Lp(a): Lipoprotein(a); OCEAN(a) DOSE: Olpasiran trials of Cardiovascular Events And LipoproteiN[a] reduction–DOSE Finding Study; Apo(a): Apolipoprotein(a); HORIZON: Hyperlipoproteinemia(a) Randomized Intervention Study of Drug Targeting Lp(a) and Cardiovascular Events; MACE: Major Adverse Cardiovascular Event; ASCVD: Atherosclerotic Cardiovascular Disease; CVD: Cardiovascular Disease

Study Name, Phase (Therapy)	Mechanism	Population	Outcome	Reference
Olpasiran trials of cardiovascular events and lipoprotein[a] Reduction–DOSE Finding Study (OCEAN(a) DOSE), phase 2	small interfering RNA (siRNA) mediated reduction of Lp(a) synthesis in the liver	Participants 281 Age 18-80 years Lp(a) level more than 150 nmol/L Evidence of atherosclerotic cardiovascular disease (ASCVD)	Preliminary results indicated a reduction of 70.5% to 110.5% in Lp(a) levels.	[37]
Pelacarsen Akcea-Apolipoprotein(a)-LRx, phase 2	antisense oligonucleotide (ASO) against Apolipoprotein(a) (Apo(a))	Participants 286 18-100 years of age Lp(a) level more than mg/dL Diagnosed cardio-vascular disease (CVD) Must be on standard-of-care preventive therapy for CVD risk factors other than elevated Lp(a) levels	Preliminary results indicated a dose-dependent reduction of Lp(a) levels ranging from 35% to 80%.	[38]
Pelacarsen, Hyperlipoproteinemia(a) randomized intervention study of drug targeting Lp(a) and cardiovascular events (HORIZON), phase 3	antisense oligonucleotide (ASO) against Apo(a)	Participants 8323 Age 18-90 years Lp(a) level more than 70 mg/dL Established CVD	Incidence of major adverse cardiovascular event (MACE) in 4 years.	[19]
Inclisiran, Orion-11, phase 3	siRNA mediated inhibition of PCSK9 synthesis	≥18 years of age LDL-C more than 70 mg/dL History of ASCVD	Preliminary results indicated a reduction of Lp(a) level by 28.5%.	[39]

Limitations

Despite the comprehensive nature of this systematic review, several limitations must be acknowledged.

Variability in study designs included in this review, patient populations, drug dosages, and measurement techniques can lead to inconsistent results among different studies. This variability complicates the ability to draw definitive conclusions.

Many studies reviewed here have short follow-up periods, which did not capture the long-term effects of lipid-lowering drugs on Lp(a) levels and cardiovascular outcomes.
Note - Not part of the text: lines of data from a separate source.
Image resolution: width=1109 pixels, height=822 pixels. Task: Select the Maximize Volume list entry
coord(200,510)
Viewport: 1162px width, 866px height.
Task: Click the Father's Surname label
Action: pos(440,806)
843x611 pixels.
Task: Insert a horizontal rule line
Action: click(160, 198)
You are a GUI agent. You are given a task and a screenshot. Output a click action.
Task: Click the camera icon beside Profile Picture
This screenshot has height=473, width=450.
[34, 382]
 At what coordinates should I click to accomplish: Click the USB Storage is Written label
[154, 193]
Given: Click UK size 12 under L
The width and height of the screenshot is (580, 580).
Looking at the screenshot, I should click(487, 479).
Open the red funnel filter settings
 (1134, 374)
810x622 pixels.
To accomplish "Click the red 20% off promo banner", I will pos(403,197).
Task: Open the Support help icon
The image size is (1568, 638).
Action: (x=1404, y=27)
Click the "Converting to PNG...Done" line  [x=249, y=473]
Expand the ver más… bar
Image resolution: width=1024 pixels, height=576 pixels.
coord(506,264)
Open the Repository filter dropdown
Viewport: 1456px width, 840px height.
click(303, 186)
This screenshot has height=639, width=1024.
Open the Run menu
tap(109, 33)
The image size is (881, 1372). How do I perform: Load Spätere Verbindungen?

Also publication bias cannot be ruled out. Studies showing significant effects are more likely to be published than those with null or negative results, leading to potential overestimation of the impact of lipid-lowering drugs on Lp(a) levels.

Many studies focus solely on changes in Lp(a) levels rather than on clinical outcomes such as cardiovascular events, which limits the ability to assess the clinical significance of Lp(a) reduction.

Conclusions

Numerous preclinical and clinical studies have underscored the significant role of elevated plasma Lp(a) in increasing the risk of ASCVD, independent of LDL-C levels. This highlights hyperlipoproteinemia (a) as a crucial target for ASCVD prevention. However, current evidence supporting Lp(a) reduction as a definitive and beneficial strategy for preventing ASCVD events is limited. Existing treatments for lowering plasma Lp(a) are not yet optimal, either due to their modest efficacy, lack of outcome data, or safety concerns. Promising new interventions and targeted therapies are under investigation in ongoing trials. Among these, ASO therapies targeting apolipoprotein(a) show early promise with encouraging results in terms of efficacy and safety. The next crucial step is to demonstrate that lowering Lp(a) translates into cardiovascular benefits for patients with high Lp(a) levels.